Introduction

agent-device is a CLI for automating iOS simulators + physical devices and Android emulators + devices from agents. It provides:

  • Accessibility snapshots for UI understanding
  • Deterministic interactions (tap, type, scroll)
  • Session-aware workflows and replay
  • Session logs and network inspection for debugging broken flows
  • Performance snapshots with perf/metrics, including CPU, memory, and Android dropped-frame data where supported

If you know agent-browser, this is the mobile-native counterpart for iOS/Android UI automation and app-level observability. For agent-oriented operating guidance, start with agent-device help or agent-device help workflow.

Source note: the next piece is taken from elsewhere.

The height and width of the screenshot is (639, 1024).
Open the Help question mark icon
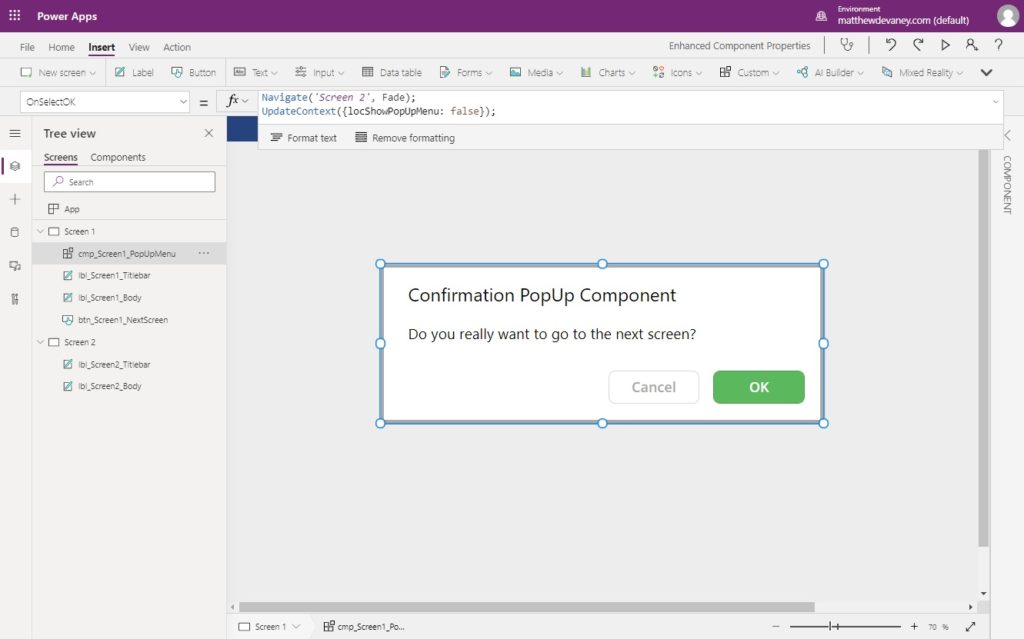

Skills are recommended auto-routing helpers when your agent runtime supports them, but agents can operate from CLI help alone. For exploratory QA, use agent-device help dogfood. For React Native component trees, props/state/hooks, and render profiling, use agent-device help react-devtools and the agent-device react-devtools passthrough.

What it’s good at

  • Exploring and driving app flows on real devices and simulators
  • Collecting debugging evidence through logs, network traffic, screenshots, recordings, and performance snapshots
  • Replaying successful flows as lightweight regression checks

Platform support highlights

  • iOS core runner commands: snapshot, snapshot --diff, diff snapshot, wait, click, fill, get, is, find, press, long-press, focus, type, scroll, back, home, rotate, app-switcher, open (app), close, screenshot, apps, appstate, install, install-from-source, reinstall, trigger-app-event.
  • iOS appstate is session-scoped on the selected target device.
  • iOS/tvOS simulator-only: settings, push, clipboard.
  • Apple simulators and macOS desktop app sessions: alert, pinch.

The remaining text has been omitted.